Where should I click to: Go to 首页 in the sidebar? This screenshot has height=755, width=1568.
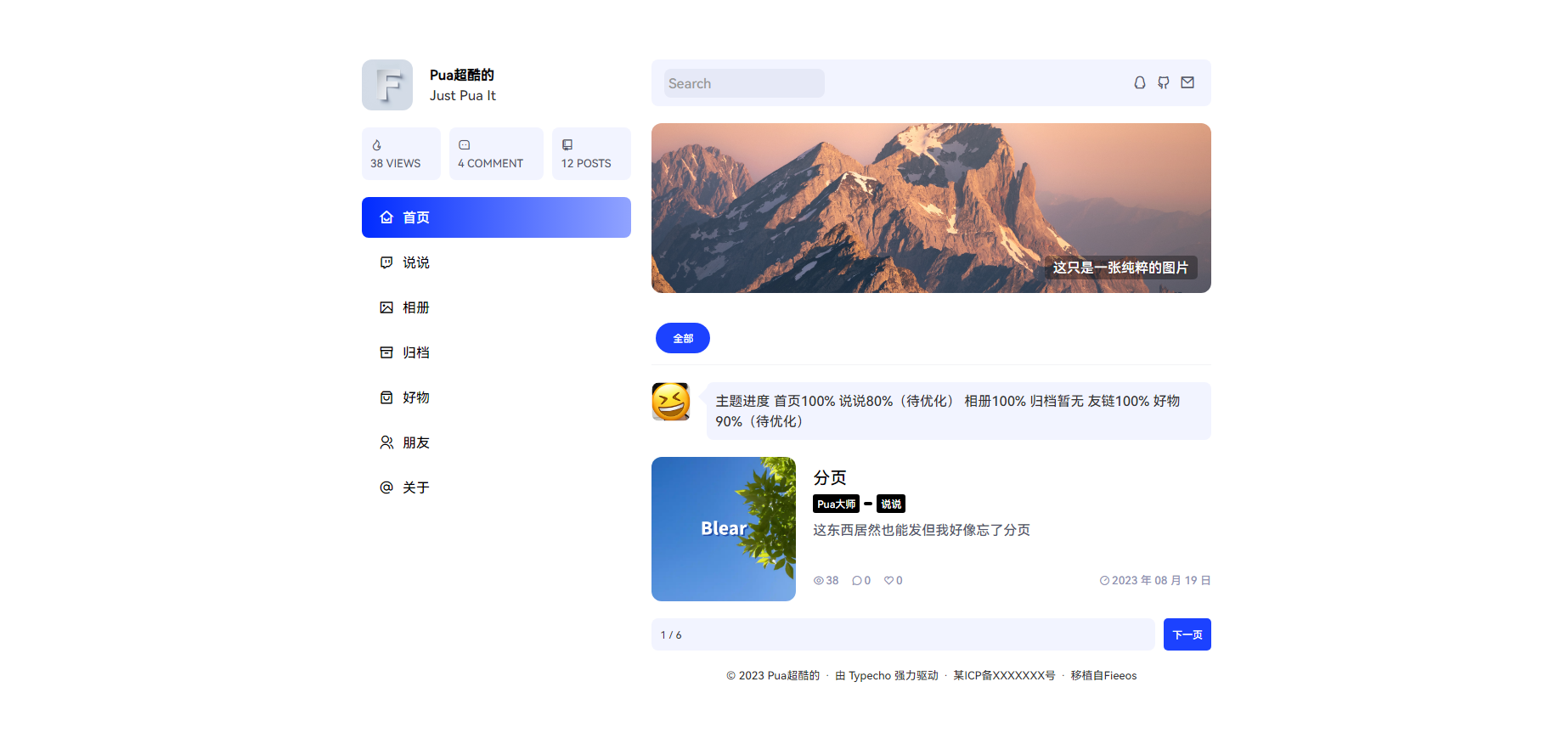click(496, 217)
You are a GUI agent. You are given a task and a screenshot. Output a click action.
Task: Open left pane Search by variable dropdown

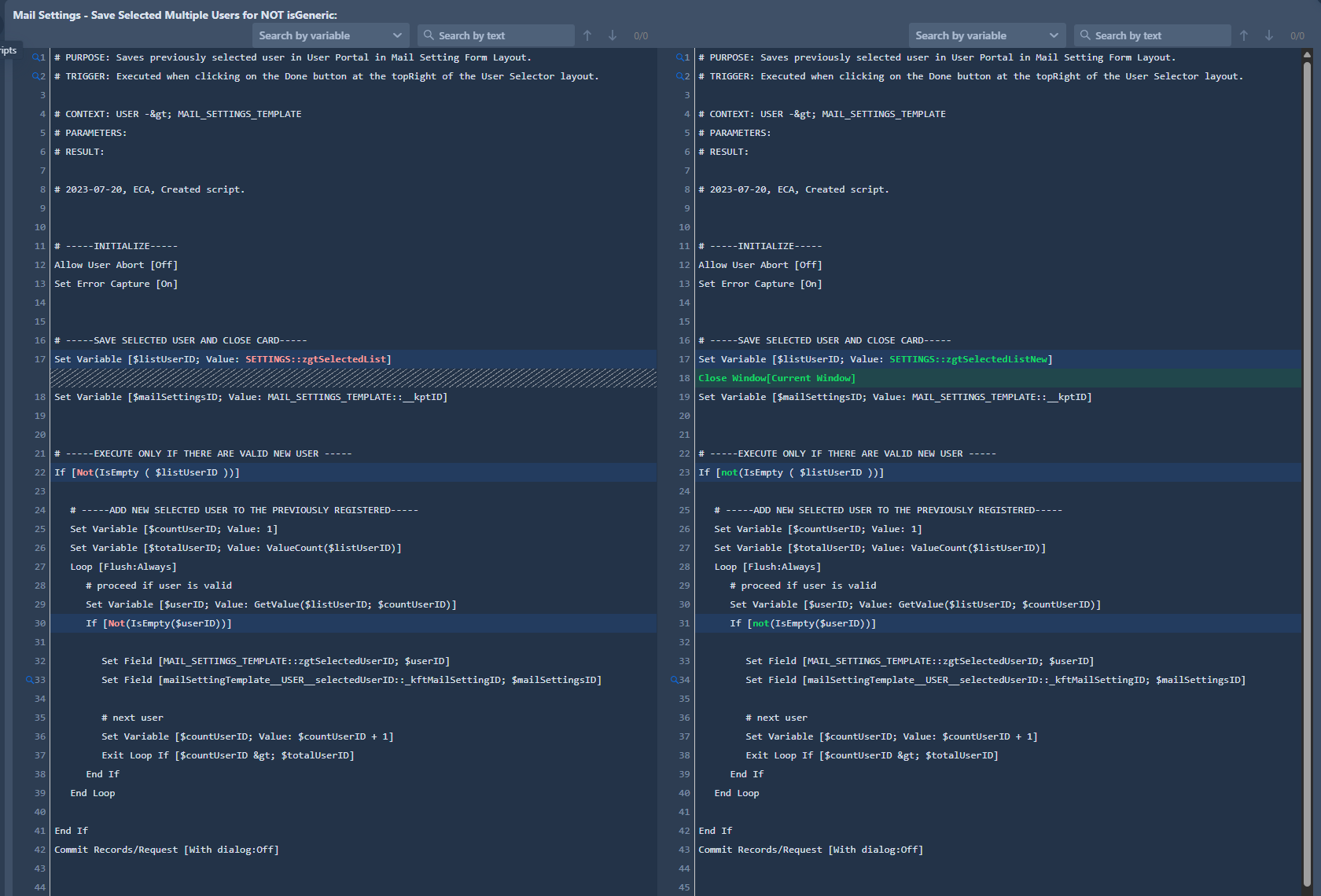tap(330, 35)
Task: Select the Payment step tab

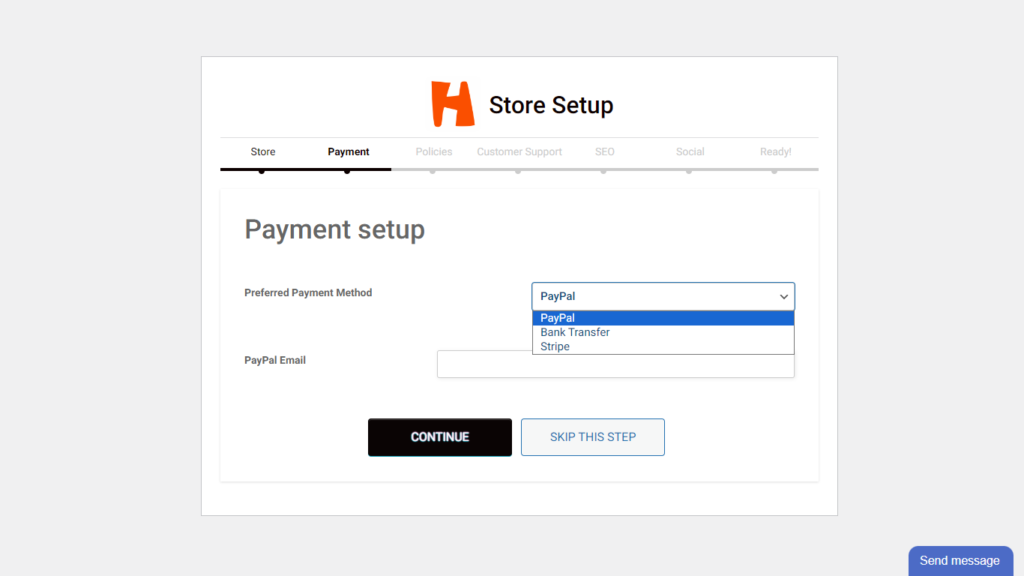Action: coord(348,152)
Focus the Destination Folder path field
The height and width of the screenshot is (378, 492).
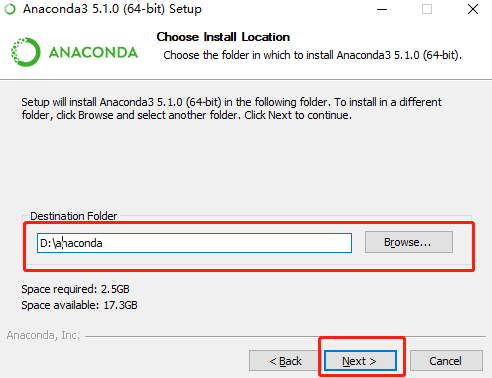click(x=194, y=243)
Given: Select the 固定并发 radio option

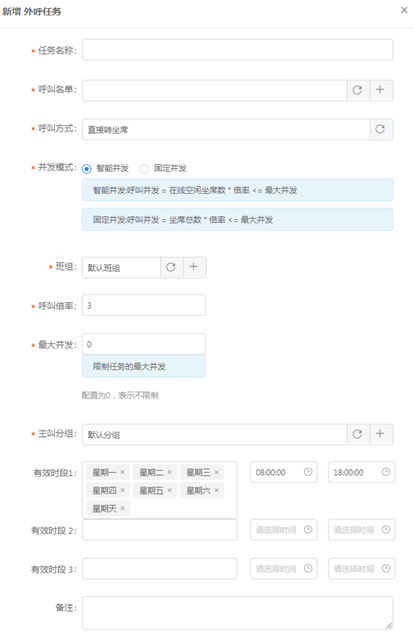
-=-=-=-=-
This exercise calls for a verbatim output of the entries, pictures omitted.

Where should I click to: Go to 首页 in the sidebar? This screenshot has height=755, width=1568.
click(496, 217)
You are a GUI agent. You are given a task and a screenshot. Output a click action.
Task: Open left pane Search by variable dropdown

tap(330, 35)
Task: Select the Payment step tab

Action: coord(348,152)
Focus the Destination Folder path field
The height and width of the screenshot is (378, 492).
click(x=194, y=243)
Given: Select the 固定并发 radio option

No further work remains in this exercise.